Manel Cusí: the sublimated beauty of ballet
Since ancient times, dance has fascinated writers, intellectuals and artists who, inspired by the beauty of this discipline, have made it the protagonist of their works.
In fact, if we think of the figure of the ballerina in relation to the Fine Arts, it is very likely that the iconic representations of Edgar Degas immediately come to mind. However, the relationship between balé and art has a long tradition that reaches far beyond the impressionist master.
In this sense, art has become a graphic testimony of the dances of past cultures and eras, reflecting some of the challenges and concerns that artists have faced in overcoming the barriers between the two disciplines.
Thus, the expressive and fleeting nature of movement became a motif of representation for artists such as Degas, Rodin, Renoir and Matisse, who found in this art the greatest expression of their desire to capture the plasticity contained in the human body.
However, the multiple possibilities offered by this theme are not limited to purely plastic aspects, but also reflect the desire to immortalize the ritual that surrounds the practice of ballet, portraying the atmosphere of schools and theaters, as well as the professionalism, sacrifice, elegance and sensitivity that surrounds the art of dance.

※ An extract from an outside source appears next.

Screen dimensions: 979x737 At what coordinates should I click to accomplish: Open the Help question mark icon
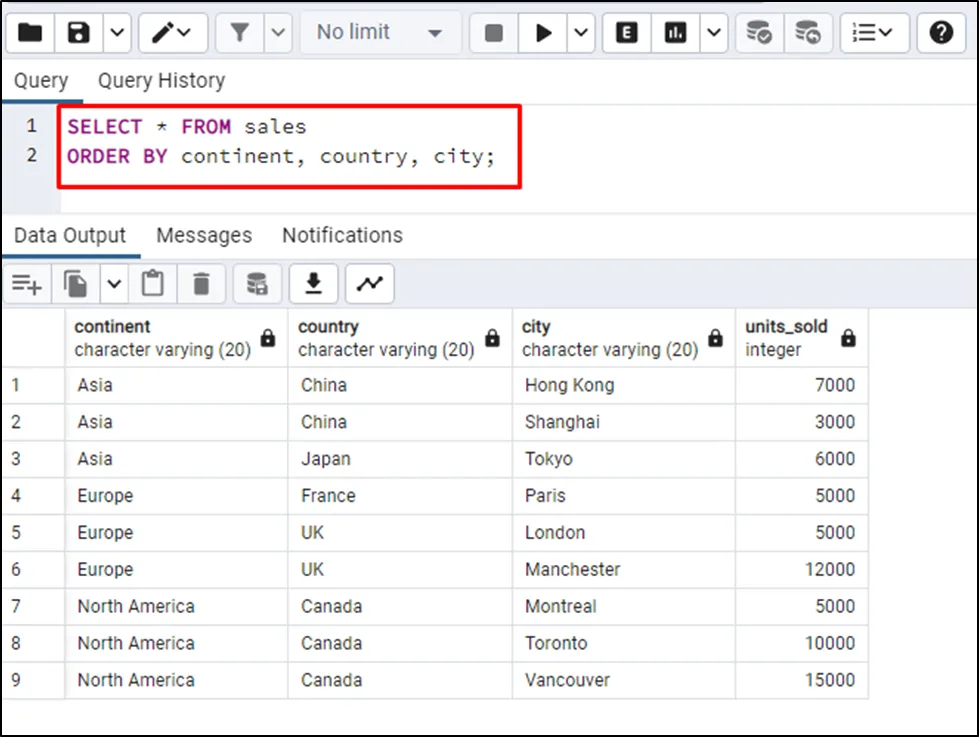pos(941,33)
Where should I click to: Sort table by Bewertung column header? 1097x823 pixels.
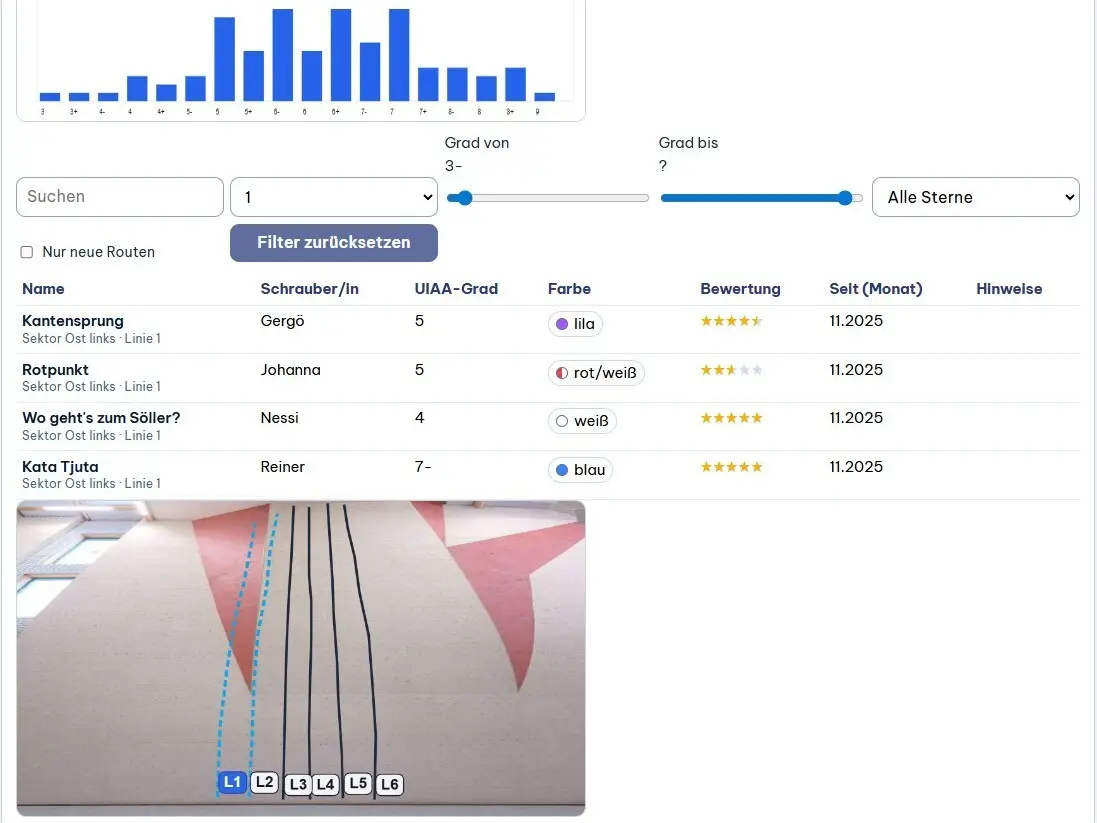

Within the national nineteenth-century painting, many great artists were moved, in part, by the great acceptance that reached among the bourgeoisie of the time, dedicated part of their production to this theme. As one of the most brilliant chroniclers of 19th century Catalonia, Manel Cusí transferred the refinement of bourgeois society to his work through representations of a gallant character dominated by the absolute prominence of women. Among them, the figure of the dancer will become vitally important both for the technical possibilities it offers and for the aesthetic connotations that emerge from it.
The typology of the dancer that Cusí will give birth to, far from having Degas as a reference, keeps a close link with that of the French painter Pierre Carrier Belleuse, coinciding with the latter in the same aesthetic purposes based on the exaltation of feminine beauty. Unlike Degas, for Cusí the concern for capturing the movement of the dancers and the ephemeral gesture was never one of his main objectives, preferring to represent them in static positions that allowed him to work with intensity on the figure. As can be seen in this case, Cusí gave special importance to the handling of light, being one of the pioneers in working with electric light, contrary to the artists who worked with “plen air”. Likewise, the work centered on the moment in which the dancer, after her performance, receives an exuberant bouquet in her dressing room, allows the artist to recreate the play of light, as well as the veiling of the tulle and the soft flesh tones of the dancer’s face.
As the title of the book dedicated to the artist underlines, Manuel Cusí’s devotion to beauty became the leitmotiv of his entire career, capturing like few others the ideal of feminine beauty that, at that time, dominated artistic practice.